*WORK ITEM*. Lines with the word "code": copy all of them from the entries below.

---+---

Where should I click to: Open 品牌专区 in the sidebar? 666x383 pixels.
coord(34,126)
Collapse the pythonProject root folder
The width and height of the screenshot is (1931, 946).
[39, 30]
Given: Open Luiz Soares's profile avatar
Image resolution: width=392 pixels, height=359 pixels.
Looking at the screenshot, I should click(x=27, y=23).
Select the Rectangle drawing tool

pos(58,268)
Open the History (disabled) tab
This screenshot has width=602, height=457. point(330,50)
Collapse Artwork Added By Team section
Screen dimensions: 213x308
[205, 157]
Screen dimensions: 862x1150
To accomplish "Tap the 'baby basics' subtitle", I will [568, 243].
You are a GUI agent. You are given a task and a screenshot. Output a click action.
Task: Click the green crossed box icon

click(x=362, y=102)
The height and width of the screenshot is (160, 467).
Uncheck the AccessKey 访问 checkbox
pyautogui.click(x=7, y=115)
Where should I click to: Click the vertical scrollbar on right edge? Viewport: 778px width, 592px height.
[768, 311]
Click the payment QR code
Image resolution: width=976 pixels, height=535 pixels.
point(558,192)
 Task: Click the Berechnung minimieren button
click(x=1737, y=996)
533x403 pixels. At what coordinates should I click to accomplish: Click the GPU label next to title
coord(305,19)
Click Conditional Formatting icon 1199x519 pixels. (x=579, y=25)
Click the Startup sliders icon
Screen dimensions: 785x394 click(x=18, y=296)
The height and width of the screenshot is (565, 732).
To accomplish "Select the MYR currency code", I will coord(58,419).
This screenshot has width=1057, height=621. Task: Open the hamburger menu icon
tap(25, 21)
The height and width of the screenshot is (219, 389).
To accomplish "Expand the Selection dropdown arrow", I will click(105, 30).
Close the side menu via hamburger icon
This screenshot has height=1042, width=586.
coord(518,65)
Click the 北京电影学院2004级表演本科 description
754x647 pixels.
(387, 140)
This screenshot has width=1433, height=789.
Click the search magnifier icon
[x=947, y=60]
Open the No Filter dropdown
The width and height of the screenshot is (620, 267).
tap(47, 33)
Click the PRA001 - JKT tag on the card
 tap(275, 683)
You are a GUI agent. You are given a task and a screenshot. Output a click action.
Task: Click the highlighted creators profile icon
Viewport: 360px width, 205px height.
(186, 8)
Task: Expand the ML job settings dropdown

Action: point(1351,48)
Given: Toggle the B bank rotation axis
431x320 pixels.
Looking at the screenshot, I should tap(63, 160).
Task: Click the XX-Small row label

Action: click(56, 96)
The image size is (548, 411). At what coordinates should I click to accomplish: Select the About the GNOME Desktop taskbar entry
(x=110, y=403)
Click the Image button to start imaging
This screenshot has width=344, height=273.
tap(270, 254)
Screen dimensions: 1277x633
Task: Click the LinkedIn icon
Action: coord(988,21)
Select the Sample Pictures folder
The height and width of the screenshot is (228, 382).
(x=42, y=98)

---+---

*REPLY*.
Click the payment QR code
To accomplish "Select the MYR currency code", I will coord(58,419).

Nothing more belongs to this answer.